» Description of the task:
Copy all lines containing the string "Toggle" from the records below.

» Data extracts:
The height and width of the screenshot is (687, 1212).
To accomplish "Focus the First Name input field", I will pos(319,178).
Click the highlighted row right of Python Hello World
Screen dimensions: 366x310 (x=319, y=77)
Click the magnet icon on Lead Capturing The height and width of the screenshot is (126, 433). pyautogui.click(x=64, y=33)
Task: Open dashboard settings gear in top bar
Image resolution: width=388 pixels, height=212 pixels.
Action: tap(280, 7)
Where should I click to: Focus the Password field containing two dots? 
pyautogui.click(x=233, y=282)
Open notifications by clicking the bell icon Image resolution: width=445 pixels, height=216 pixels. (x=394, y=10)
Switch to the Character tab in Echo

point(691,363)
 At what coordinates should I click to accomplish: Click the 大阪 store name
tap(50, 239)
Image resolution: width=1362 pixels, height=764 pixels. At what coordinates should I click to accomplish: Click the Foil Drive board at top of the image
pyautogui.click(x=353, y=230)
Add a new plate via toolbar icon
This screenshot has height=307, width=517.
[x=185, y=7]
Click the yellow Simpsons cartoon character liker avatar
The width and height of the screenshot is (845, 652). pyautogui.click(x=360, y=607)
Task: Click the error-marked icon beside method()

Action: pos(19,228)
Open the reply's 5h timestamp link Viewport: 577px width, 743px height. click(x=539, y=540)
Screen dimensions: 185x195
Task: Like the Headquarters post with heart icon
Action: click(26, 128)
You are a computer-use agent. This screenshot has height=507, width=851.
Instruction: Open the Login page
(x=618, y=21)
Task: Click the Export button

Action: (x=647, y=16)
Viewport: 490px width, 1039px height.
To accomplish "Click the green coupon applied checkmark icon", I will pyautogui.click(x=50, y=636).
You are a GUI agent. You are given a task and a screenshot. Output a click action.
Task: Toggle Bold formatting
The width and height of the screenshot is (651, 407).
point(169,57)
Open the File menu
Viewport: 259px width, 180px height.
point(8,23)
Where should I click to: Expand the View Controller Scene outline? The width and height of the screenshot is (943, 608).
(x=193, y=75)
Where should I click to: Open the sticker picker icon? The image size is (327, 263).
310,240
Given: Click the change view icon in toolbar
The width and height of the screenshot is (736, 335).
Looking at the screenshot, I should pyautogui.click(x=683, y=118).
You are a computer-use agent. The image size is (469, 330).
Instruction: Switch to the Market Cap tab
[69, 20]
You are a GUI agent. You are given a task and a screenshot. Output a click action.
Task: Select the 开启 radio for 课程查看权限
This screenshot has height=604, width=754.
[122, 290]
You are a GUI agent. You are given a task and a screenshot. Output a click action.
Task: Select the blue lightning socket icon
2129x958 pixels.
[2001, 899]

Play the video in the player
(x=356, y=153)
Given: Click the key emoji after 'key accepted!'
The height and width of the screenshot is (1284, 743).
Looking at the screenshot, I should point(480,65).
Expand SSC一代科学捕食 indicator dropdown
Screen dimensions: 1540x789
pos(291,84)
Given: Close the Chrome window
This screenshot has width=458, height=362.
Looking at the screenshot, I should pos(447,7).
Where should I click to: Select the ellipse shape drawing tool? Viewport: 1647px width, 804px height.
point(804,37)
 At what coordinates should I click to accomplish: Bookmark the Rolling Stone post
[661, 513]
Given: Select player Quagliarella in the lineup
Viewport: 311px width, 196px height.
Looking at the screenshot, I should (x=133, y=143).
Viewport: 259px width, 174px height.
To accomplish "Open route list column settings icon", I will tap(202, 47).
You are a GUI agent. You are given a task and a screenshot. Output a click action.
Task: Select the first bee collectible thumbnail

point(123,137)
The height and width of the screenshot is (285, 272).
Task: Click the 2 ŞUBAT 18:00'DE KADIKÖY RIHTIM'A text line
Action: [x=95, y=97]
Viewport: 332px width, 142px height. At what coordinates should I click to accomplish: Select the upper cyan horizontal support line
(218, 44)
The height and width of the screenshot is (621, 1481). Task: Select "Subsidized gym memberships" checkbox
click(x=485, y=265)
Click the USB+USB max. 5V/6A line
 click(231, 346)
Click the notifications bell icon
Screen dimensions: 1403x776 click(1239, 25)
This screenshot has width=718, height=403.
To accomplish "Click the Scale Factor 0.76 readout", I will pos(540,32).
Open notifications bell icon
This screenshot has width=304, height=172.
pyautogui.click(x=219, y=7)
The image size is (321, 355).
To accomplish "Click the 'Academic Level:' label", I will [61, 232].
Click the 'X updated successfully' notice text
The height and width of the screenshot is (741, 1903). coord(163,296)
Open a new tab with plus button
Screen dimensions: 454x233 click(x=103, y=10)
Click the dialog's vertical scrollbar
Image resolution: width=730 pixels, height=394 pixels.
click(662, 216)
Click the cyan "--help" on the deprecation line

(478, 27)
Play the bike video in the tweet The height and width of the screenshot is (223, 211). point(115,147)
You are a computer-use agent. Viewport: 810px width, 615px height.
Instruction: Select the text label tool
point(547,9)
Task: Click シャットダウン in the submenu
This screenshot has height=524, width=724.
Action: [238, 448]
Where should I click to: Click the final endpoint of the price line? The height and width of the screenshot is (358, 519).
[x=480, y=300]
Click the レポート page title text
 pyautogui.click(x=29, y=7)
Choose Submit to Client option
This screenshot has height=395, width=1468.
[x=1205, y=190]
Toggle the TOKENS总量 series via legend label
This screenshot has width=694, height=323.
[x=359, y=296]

» Exercise result:
Task: Toggle Bold formatting
Toggle the TOKENS总量 series via legend label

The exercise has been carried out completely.